Results of a study published in 2014 suggest that a high intake of fiber might reduce inflammation and glucose levels in people with type 1 diabetes. It may help people with type 2 diabetes to achieve better levels of blood sugar, lipids, and insulin.
One cup of boiled collard greens provides nearly 8 grams of fiber. Collard greens also contain an antioxidant known as alpha-lipoic acid.
Studies suggest that alpha-lipoic acid (ALA) can lower glucose levels, increase insulin sensitivity, and prevent changes related to oxidative stress in people with diabetes. It can also help to regenerate liver tissue.
Investigators have also observed that ALA may decrease the symptoms of peripheral neuropathy in people with diabetes.
However, it remains unclear whether ALA can be effective as a long-term treatment. In addition, studies have used intravenous ALA. Oral supplementation may not provide the same benefits.
Excessively high doses of ALA appear to produce adverse effects similar to those caused by too little. While “normal” amounts can help prevent oxidative stress, high levels may lead to cell damage.
Researchers have found that consuming collard greens improved liver function in rats with high blood pressure.
Collard greens are high in both fiber and water content. These help to prevent constipation, promote regularity, and maintain a healthy digestive tract.
■ HEALTHY SKIN AND HAIR
Collard greens have a high vitamin A content. Vitamin A is necessary for sebum production, and this keeps hair moisturized.
Vitamin A is crucial for the growth of all bodily tissues, including skin and hair. It also supports the immune system and the eyes and helps keep the body’s organ healthy.
Vitamin C enables the body to build and maintain levels of collagen, which provides structure to skin and hair.
An adult woman needs 75 mg of vitamin C a day, and a day, and a man needs 90 mg. A cup of boiled collard greens provides nearly 35 mg of vitamin C.
Iron prevent anemia, a common cause of hair loss. A lack of iron in the diet can affect how efficiently the body uses energy. Collard greens, spinach, lentils, tuna, and eggs are good source of iron.
Adults needs to consume 8 mg of iron a day, and women during their reproductive years need 18 mg. One cup of boiled collard greens provides 2.5 mg of iron.
■ SLEEP AND MOOD
Collard greens contain choline, an important neurotransmitter.
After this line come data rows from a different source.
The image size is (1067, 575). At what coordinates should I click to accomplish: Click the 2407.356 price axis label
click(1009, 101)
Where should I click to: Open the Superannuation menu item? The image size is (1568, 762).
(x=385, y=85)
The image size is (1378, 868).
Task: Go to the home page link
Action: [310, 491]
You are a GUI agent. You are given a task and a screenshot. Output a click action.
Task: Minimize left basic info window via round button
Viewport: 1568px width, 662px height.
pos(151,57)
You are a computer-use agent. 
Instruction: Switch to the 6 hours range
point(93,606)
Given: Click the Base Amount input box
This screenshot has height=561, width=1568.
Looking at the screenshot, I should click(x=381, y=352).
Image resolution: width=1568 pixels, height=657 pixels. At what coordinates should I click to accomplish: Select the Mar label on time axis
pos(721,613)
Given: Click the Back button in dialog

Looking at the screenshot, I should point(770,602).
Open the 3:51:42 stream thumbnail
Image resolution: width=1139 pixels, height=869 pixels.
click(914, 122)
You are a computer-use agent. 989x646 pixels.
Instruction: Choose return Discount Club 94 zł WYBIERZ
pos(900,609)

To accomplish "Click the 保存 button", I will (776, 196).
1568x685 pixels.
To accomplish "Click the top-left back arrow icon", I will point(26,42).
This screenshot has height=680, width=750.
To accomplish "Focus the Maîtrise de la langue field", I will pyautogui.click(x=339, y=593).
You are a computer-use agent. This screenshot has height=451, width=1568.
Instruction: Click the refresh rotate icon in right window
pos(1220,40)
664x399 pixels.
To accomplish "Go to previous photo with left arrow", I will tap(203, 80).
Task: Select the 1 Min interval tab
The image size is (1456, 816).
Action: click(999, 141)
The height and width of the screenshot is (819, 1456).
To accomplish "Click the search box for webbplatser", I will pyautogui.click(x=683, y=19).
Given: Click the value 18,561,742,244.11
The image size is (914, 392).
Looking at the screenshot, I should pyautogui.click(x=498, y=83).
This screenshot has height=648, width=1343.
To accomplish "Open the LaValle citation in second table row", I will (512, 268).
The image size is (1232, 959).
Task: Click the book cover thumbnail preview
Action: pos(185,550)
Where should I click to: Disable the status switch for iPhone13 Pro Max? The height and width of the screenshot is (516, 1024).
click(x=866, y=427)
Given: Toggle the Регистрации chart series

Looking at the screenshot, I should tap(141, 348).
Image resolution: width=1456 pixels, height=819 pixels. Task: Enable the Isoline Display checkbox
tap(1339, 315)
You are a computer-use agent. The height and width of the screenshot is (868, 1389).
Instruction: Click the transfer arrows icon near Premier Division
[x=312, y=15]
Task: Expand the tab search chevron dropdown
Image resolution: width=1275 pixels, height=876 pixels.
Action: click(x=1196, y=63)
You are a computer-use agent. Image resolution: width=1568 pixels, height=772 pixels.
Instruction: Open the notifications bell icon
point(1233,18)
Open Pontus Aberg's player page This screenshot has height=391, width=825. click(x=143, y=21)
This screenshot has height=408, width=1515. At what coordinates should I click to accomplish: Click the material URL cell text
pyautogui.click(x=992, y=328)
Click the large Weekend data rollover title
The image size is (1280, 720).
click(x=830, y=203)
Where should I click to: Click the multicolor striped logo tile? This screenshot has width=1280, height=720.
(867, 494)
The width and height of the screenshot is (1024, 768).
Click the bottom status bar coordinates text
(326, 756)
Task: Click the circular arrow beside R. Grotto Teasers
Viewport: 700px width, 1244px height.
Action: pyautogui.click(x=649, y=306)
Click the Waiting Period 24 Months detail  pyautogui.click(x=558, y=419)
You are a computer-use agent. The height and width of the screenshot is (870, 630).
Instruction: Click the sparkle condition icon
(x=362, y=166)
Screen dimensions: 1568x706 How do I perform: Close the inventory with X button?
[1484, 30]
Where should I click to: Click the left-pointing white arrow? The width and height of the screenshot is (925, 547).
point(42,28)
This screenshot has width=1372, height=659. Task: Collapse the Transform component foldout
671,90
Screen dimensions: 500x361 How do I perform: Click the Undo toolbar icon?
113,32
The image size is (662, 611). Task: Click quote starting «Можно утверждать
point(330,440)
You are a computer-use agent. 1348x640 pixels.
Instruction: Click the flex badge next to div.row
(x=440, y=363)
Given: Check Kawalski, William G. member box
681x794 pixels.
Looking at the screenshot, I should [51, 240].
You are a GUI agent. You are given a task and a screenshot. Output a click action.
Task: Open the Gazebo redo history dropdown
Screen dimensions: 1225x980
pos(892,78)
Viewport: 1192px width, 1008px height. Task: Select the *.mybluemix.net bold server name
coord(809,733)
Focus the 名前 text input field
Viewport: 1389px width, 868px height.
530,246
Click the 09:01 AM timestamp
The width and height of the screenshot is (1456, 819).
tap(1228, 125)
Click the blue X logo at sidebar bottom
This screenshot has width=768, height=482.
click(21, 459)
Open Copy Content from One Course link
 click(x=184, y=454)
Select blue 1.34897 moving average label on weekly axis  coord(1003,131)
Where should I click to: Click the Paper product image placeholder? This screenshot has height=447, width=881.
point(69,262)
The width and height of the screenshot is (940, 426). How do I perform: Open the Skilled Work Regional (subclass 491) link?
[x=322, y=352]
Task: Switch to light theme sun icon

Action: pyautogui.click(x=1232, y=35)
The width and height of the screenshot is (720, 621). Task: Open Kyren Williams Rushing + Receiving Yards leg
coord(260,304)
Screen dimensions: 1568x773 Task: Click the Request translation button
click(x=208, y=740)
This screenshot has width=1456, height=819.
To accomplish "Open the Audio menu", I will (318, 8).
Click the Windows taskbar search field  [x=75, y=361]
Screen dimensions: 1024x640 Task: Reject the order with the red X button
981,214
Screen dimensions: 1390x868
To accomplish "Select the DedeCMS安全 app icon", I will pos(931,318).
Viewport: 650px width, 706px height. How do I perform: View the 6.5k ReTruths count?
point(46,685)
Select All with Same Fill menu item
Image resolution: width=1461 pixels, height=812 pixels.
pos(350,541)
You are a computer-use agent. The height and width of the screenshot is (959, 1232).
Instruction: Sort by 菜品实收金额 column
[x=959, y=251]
Choline helps with mood, sleep, muscle movement, learning, and memory functions.
Choline also helps to maintain the structure of cellular membranes, the transmission of nerve impulses, the absorption of fat, and the reduction of chronic inflammation.
Folate, also present in choline, may help with depression, as it can prevent an excess of homocysteine from forming in the body.
Scientists have found high levels of homocysteine in people with bipolar disorder and depression related to alcohol use disorder.
Consuming folate may help reduce the risk of depressive symptoms in some people.
One cup of boiled collard greens, drained and without added salt, contains:
● 63 calories
● 5.15 (g) of protein
● 1.37 g of fat
● 10.73 g of Carbohydrate including 7.6 g of fiber and less than 1 g of sugar
● 268 milligrams (mg) of calcium
● 2.15 mg of iron
● 40 mg of magnesium
● 61 mg of phosphorus
● 222 mg of potassium
● 28 mg of sodium
● 0.44 mg of zinc
● 34.6 mg of vitamin C
● 30 mcg of folate
● 722 micrograms (mcg) of vitamin A (RAE)
● 1.67 mg of vitamin E
● 772.5 mcg of vitamin K
Collard greens are an excellent source of vitamin A, vitamin C, and calcium, a rich source of vitamin K, and a good source of iron, vitamin B-6, and magnesium.
They also contain thiamin, niacin, pantothenic acid, and choline.